Transcribe the text lines of the entries below exactly, omitting the pictures.
-- start Recorded data --
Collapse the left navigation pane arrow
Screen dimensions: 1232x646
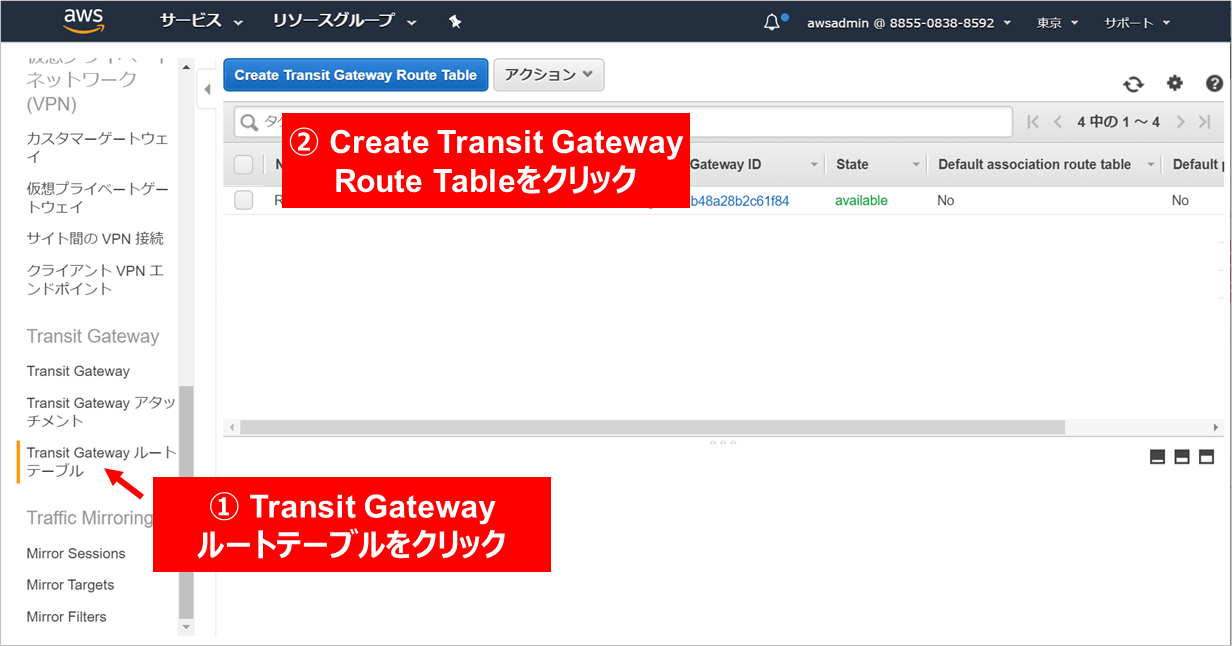207,90

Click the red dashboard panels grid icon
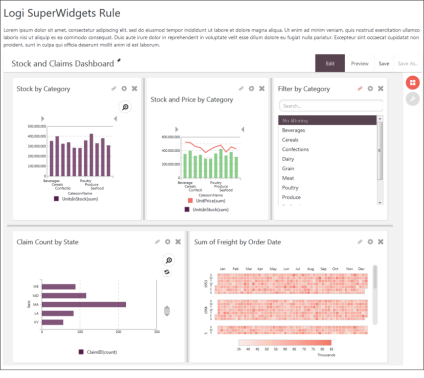click(412, 83)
-- end Recorded data --
--- Solution below ---
Collapse the left navigation pane arrow
Screen dimensions: 1232x646
207,90

Click the red dashboard panels grid icon
click(412, 83)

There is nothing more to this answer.